- PROBLEM REQUIREMENTS: This exercise calls for all the entries that follow to be set down exactly, without their images.

- INFORMATION SHOWN:
=== Section Start ===

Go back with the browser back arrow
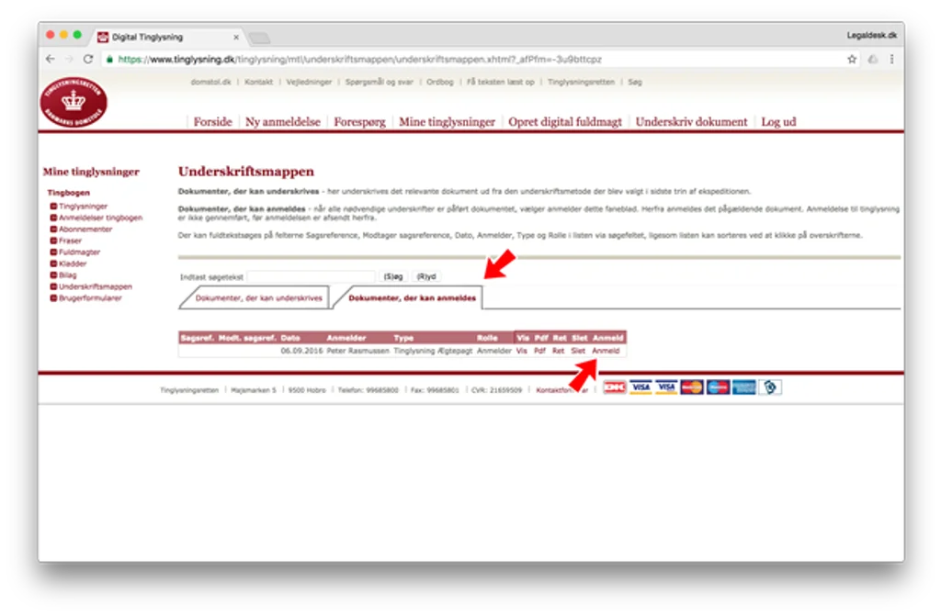 (51, 59)
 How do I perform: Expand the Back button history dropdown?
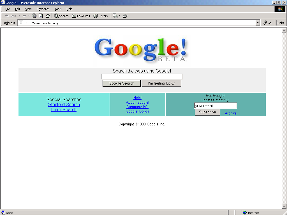(x=19, y=16)
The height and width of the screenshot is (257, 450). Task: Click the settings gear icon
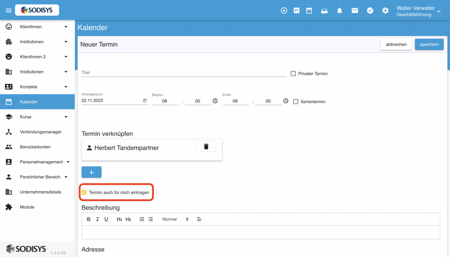coord(385,11)
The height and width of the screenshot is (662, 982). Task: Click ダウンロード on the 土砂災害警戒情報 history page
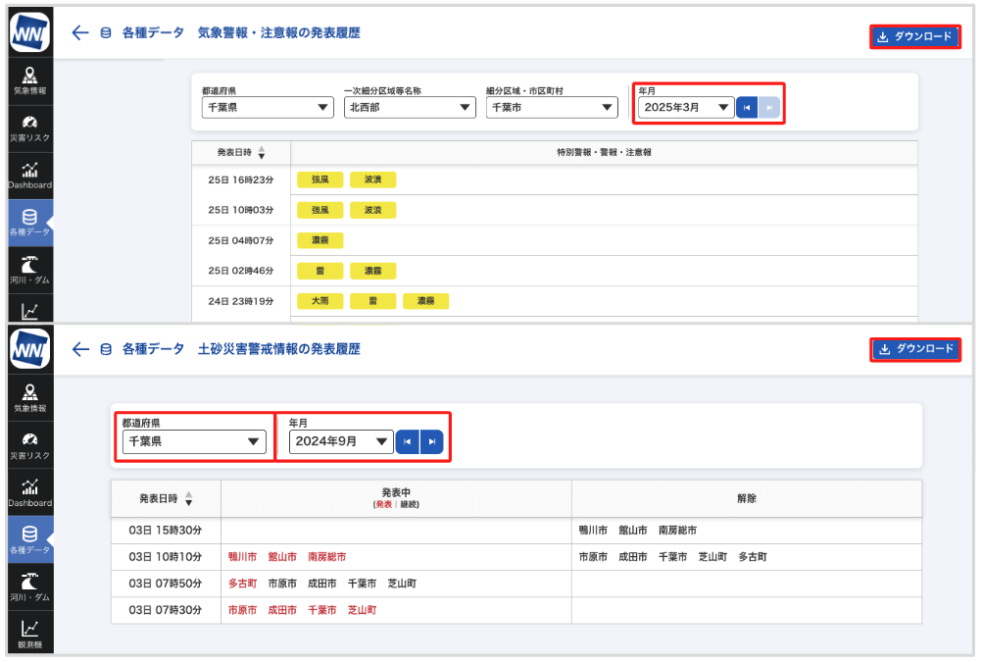tap(914, 349)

=== Section End ===

- SOLUTION FOR THIS TASK:
Go back with the browser back arrow
 (51, 59)
 How do I perform: Expand the Back button history dropdown?
(x=19, y=16)
The height and width of the screenshot is (257, 450). Task: Click the settings gear icon
coord(385,11)
The height and width of the screenshot is (662, 982). Task: Click ダウンロード on the 土砂災害警戒情報 history page
tap(914, 349)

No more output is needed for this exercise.